*** Block opens ***

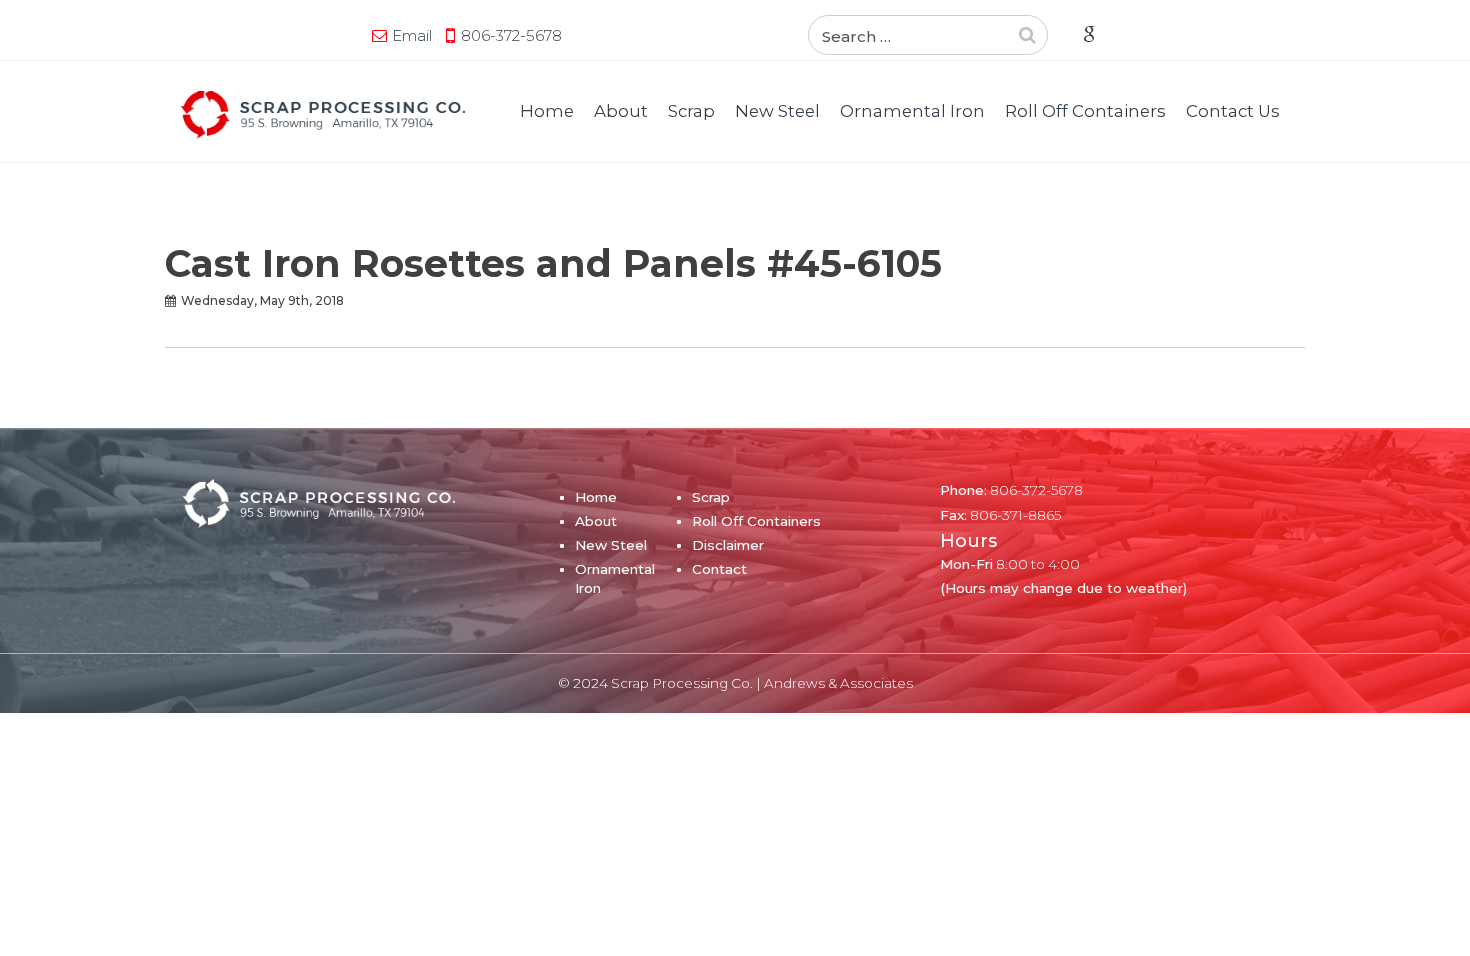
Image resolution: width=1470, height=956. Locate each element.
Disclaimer (728, 545)
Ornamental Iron (912, 111)
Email (412, 35)
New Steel (777, 111)
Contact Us (1233, 111)
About (621, 111)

*** Block closes ***

- **Exercise brief**:
Pictures are to be left out; all other data must be returned exactly.

- **Answer box**:
Image resolution: width=1470, height=956. Locate each element.
Disclaimer (728, 545)
Ornamental Iron (912, 111)
Email (412, 35)
New Steel (777, 111)
Contact Us (1233, 111)
About (621, 111)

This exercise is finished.